How else would you run it? Could you elaborate?


----------



## pappagor (Jan 29, 2008)

ohiohomedoctor said:


> How else would you run it? Could you elaborate?


outlet power in top out the bottom to next box below


----------



## 480sparky (Feb 1, 2009)

English, please. Sentences, punctuation, capitalization, grammar.....

Not TM language. We're not your GF.


----------



## Splinter (Apr 5, 2005)

He has to stuff two wires in a single hole on a box, when other holes are available. 

What's the reason for that? A neater looking installation? Wires fold up nicer in the box?


----------



## 480sparky (Feb 1, 2009)

Sounds like a Shirt-Pocket Code. Ask the inspector for a Code reference.


----------



## TxElectrician (May 21, 2008)

I have no idea what the OP is asking or saying.


----------



## 480sparky (Feb 1, 2009)

TxElectrician said:


> I have no idea what the OP is asking or saying.


My guess is the inspector is demanding all the NM cables enter the box through the same hole.

OR: He wants one cable to enter the top, the other through the bottom.


----------



## Jdub2083 (Dec 18, 2011)

TxElectrician said:


> I have no idea what the OP is asking or saying.


I think he's calling the inspector an a hole. :whistling:whistling


----------



## Splinter (Apr 5, 2005)

See my translation above.

You guys are a bunch of curmudgeons.


----------



## Inner10 (Mar 12, 2009)




----------



## pappagor (Jan 29, 2008)

TxElectrician said:


> I have no idea what the OP is asking or saying.


ask your mom to change your diaper and hold your hand


----------



## pappagor (Jan 29, 2008)

480sparky said:


> My guess is the inspector is demanding all the NM cables enter the box through the same hole.
> 
> OR: He wants one cable to enter the top, the other through the bottom.


yes nm wire same hole in box


----------



## Speedy Petey (Sep 30, 2003)

pappagor said:


> ask your mom to change your diaper and hold your hand


You write a post that can hardly be understood, then when someone calls you on it you make a stupid comment like this?  

Try writing like an adult so folks can understand you.


----------



## Speedy Petey (Sep 30, 2003)

pappagor said:


> yes nm wire same hole in box


Has he ever given you a code citation to support this absurd request? 
Have you ever asked for one?


----------



## 480sparky (Feb 1, 2009)

pappagor said:


> ask your mom to change your diaper and hold your hand


Try using English, which includes grammar, capitalization and punctuation.

TM-style writing is fine for texting your girlfriend, but fails miserably when trying to ask a technical question.
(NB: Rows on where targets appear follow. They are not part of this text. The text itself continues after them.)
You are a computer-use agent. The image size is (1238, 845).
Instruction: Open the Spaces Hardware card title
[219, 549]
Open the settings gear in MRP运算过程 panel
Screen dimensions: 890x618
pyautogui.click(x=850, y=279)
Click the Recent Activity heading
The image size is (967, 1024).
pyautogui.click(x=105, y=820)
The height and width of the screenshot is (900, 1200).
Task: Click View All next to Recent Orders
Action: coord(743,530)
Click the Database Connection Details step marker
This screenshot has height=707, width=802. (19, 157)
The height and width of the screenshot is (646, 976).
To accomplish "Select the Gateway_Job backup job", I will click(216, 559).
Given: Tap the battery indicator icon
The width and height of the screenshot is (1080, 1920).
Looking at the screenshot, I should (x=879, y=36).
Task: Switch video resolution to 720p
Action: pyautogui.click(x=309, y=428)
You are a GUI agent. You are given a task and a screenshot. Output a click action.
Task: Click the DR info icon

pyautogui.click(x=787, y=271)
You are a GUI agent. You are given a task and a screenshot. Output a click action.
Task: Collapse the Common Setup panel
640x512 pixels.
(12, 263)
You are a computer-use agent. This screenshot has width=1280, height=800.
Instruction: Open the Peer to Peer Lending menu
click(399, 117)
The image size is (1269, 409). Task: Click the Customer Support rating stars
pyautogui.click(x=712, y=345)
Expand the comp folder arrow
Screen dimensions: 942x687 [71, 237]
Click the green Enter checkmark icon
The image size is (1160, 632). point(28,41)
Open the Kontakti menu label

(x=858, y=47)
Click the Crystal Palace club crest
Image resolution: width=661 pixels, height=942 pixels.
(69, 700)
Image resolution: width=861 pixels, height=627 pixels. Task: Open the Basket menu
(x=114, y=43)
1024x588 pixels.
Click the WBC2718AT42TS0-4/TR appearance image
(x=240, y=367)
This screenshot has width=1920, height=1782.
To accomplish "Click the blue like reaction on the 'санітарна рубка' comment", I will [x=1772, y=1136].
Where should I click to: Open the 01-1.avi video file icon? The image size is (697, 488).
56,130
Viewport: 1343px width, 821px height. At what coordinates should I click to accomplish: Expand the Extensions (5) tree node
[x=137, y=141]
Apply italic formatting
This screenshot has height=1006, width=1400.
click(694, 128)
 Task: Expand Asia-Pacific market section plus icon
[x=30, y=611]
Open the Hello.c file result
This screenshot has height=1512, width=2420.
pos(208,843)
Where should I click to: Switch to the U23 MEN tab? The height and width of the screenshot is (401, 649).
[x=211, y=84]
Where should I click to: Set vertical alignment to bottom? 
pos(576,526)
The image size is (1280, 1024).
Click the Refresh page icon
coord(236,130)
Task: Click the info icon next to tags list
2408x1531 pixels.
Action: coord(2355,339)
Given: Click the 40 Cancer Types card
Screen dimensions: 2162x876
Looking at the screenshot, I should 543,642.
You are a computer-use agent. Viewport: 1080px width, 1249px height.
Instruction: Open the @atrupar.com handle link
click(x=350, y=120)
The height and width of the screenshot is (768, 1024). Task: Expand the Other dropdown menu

YOUR mind may work on a 5-grade level, but most of us prefer to move past that.


----------



## tedanderson (May 19, 2010)

For the benefit of Pappagor and anyone else on this forum who has had issues with communicating, there is one thing that you have to remember-

You CANNOT type the same way that you talk. Otherwise nobody will understand what you are saying. Pauses, voice inflections, etc. do not translate well to text if you don't use punctuation. 

Also, it is important to type in COMPLETE sentences to the point where a 5 year old could understand what you are talking about.


----------



## ohiohomedoctor (Dec 26, 2010)

Wtfe.... lol


----------



## 480sparky (Feb 1, 2009)

Welcome to the Experts portion of the show, where we examine those three little words men find so hard to say.....

"Code reference, please!"


----------



## cwatbay (Mar 16, 2010)

Wyr en da ho?:jester:


----------